3:39 p.m. ||January 23, 2006
Got Meds?
I made an appointment tomorrow with my primary care doctor. I've got to get something to help with my anxiety. Since I've been off the Effexor I feel horrible. I have sick headaches everyday and I sweat like I'm going through menopause. The worst is the panic attacks I have late at night. They're not quite panic attacks but just as bad. I start getting all edgy and freaking out. I keep thinking and worrying that I'll never find a job, get another place to live, find a guy and have kids. Then I start feeling like I'm going to die soon. It's horrible, I can barely breath and I feel my throat close up. I imagine myself suffocating. I don't think this is normal. I took money out of my checking account yesterday and I have less than $1000 in there. I am so broke. I don't know what to do. I apply to jobs and don't hear anything. I sent out about 20 resumes last week. Not to mention I still have my resume posted on about 5 job sites. My next step is to take a trip to my college and see if career services can help me out at all.

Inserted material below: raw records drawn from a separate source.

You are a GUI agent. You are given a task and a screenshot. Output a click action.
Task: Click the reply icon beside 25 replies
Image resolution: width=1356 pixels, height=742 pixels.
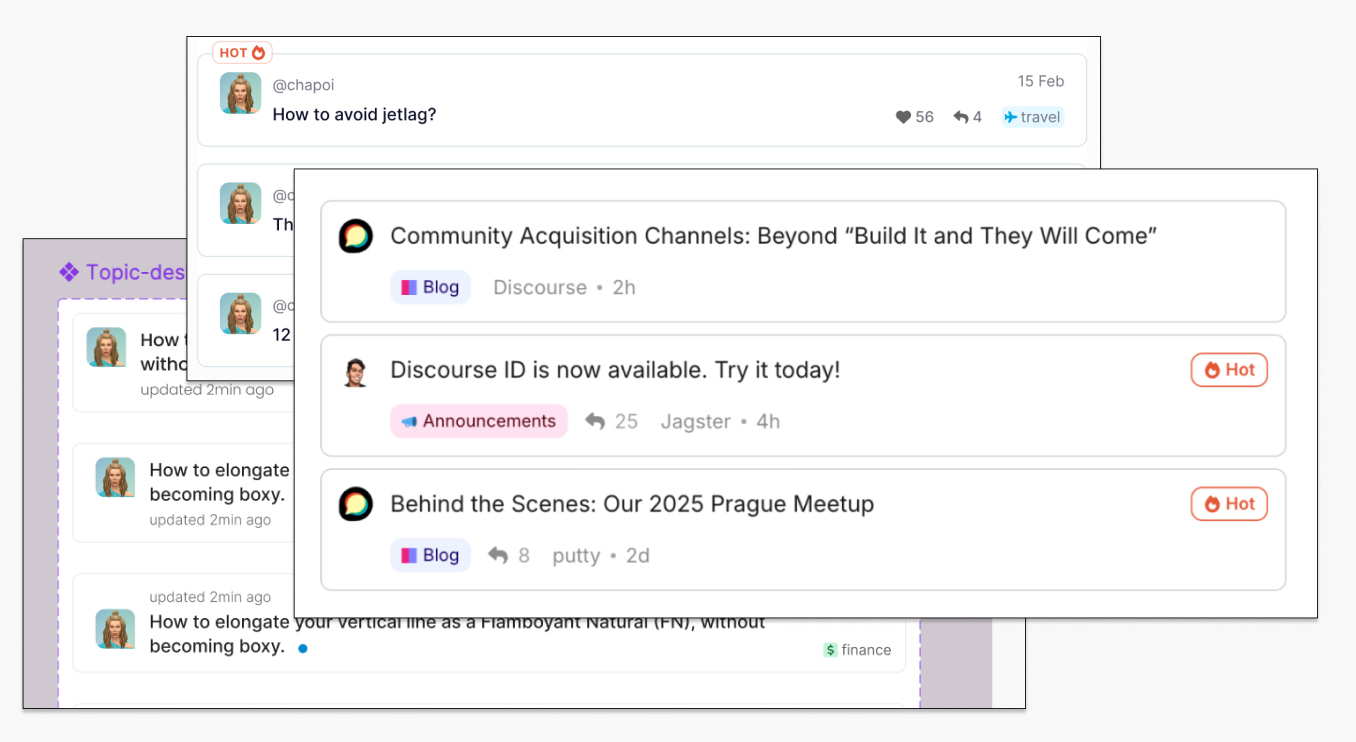(595, 421)
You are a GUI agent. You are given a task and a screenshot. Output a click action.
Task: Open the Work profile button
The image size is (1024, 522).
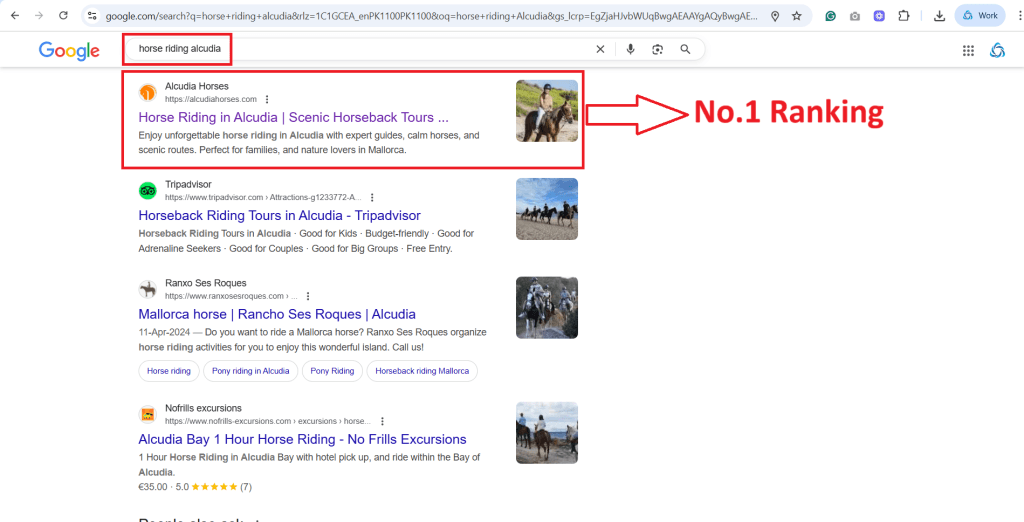click(979, 16)
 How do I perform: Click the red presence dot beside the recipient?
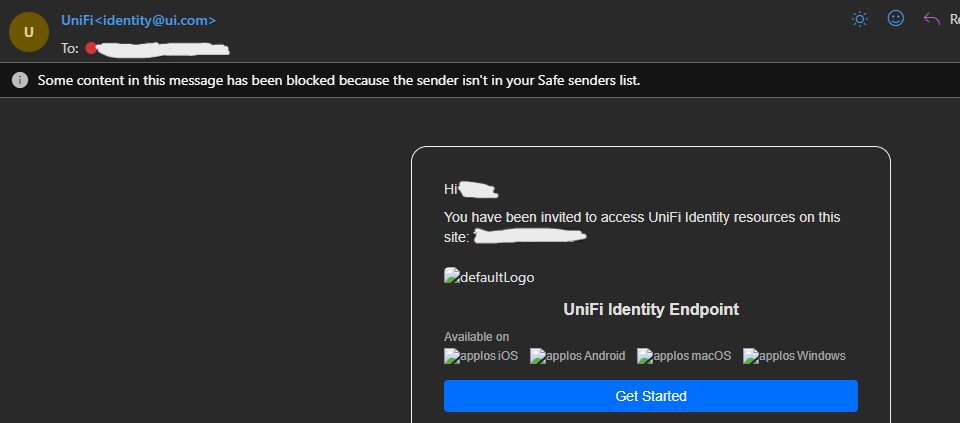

I would really like a graphic design job. I applied to 2 places last week and sent a really good cover letter to both. Meanwhile I have been trying to add more pieces to my portfolio. My grandmother left our house last week after being here for about 10 days. She had her back surgery and is still in the hospital. After than she will go to a rehab. It was quite a task having her here. I feel bad but she is almost incapable of doing anything for herself. We had to help her get up, get dressed, get clean, go to the bathroom and go to bed, it was a lot of work. I hope I am never like that when I get to be her age.